Notre héros rentre d'une journée de travail. Il est tard, la nuit est déjà tombée sur la ville. Il retrouve enfin sa dulcinée, qui semble avoir eu une bonne descente aujourd'hui. Quelque peu assommée par les vapeurs d'une délicieuse liqueur, la belle s'assoit, le temps de reprendre ses esprits et de nous permettre de rapidement comprendre les mécaniques de cette aventure qui tourne vite au cauchemar.

La ligne claire

Largement inspiré du point'n click, 12 Minutes s'en démarque pourtant presque immédiatement : loin des délires capillotractés de l'époque Gilbert/Schafer, ici tout est simple, clair, lisible. En balayant le curseur au-dessus d'un salon en vue aérienne qui fait office de cadre, on découvre les objets avec lesquels on peut interagir. Prince charmant oblige, nous voilà en train d'associer un mug vide au robinet pour servir un verre d'eau à madame, qui le siffle sans se faire prier. On prend, on combine, on repose : tout semble pensé pour ne jamais perdre le joueur, ou tromper son raisonnement.

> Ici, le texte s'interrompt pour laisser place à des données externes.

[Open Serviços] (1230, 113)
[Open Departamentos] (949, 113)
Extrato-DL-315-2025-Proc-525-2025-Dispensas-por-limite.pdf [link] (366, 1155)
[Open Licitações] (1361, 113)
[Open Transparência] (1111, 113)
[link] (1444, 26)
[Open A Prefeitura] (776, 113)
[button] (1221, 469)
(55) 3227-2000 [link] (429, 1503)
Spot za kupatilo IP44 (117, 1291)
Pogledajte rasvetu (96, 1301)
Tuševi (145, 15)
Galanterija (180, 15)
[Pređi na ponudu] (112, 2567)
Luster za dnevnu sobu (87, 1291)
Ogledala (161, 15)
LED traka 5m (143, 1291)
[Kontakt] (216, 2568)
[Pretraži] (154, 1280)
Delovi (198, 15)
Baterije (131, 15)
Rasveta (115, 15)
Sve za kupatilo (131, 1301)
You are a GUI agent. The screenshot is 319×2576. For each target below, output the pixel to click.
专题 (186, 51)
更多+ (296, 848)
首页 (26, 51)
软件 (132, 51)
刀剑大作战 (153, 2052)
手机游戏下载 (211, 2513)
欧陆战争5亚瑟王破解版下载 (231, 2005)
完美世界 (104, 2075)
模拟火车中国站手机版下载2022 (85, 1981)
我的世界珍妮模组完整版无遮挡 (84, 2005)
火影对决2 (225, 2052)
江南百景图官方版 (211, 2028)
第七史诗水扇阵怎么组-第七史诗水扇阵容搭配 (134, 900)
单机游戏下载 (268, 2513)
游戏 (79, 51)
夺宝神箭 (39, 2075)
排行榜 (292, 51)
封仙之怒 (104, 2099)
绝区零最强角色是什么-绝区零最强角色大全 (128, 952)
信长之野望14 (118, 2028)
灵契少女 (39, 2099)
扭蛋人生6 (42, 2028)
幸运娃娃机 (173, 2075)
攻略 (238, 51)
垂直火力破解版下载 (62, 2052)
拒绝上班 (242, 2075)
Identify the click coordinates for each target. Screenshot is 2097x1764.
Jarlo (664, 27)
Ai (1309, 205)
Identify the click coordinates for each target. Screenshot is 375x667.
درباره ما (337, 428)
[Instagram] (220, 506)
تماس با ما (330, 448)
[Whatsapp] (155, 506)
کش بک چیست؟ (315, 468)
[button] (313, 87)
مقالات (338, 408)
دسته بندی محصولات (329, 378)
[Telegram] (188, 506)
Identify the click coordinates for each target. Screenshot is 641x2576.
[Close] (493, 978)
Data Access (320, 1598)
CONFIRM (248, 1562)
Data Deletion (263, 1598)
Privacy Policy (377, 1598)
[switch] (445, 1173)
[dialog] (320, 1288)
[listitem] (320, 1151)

Voilà qui n'est pas si commun, et pourrait éviter de tourner plus que de raison... en rond.

Cette soirée promise à bien des ébats tourne vite au vinaigre, alors qu'un prétendu représentant des forces de l'ordre frappe à la porte. En l'absence de réaction, nous voici rapidement menottés. Il y aurait sans doute eu tant à faire, mais la rapidité de l'action l'emporte. Le "flic", ô combien suspect, hurle, mentionne un meurtre qui aurait eu lieu huit ans auparavant. Que se passe-t-il ? tout est si confus. Le quidam n'obtient pas de réponse, et finit par passer ses nerfs sur notre héros... qui meurt donc étranglé dans son salon. Les corps parviennent, faute de visages à lire, à préciser ce qui se joue, et offriraient peut-être même quelques pistes à suivre.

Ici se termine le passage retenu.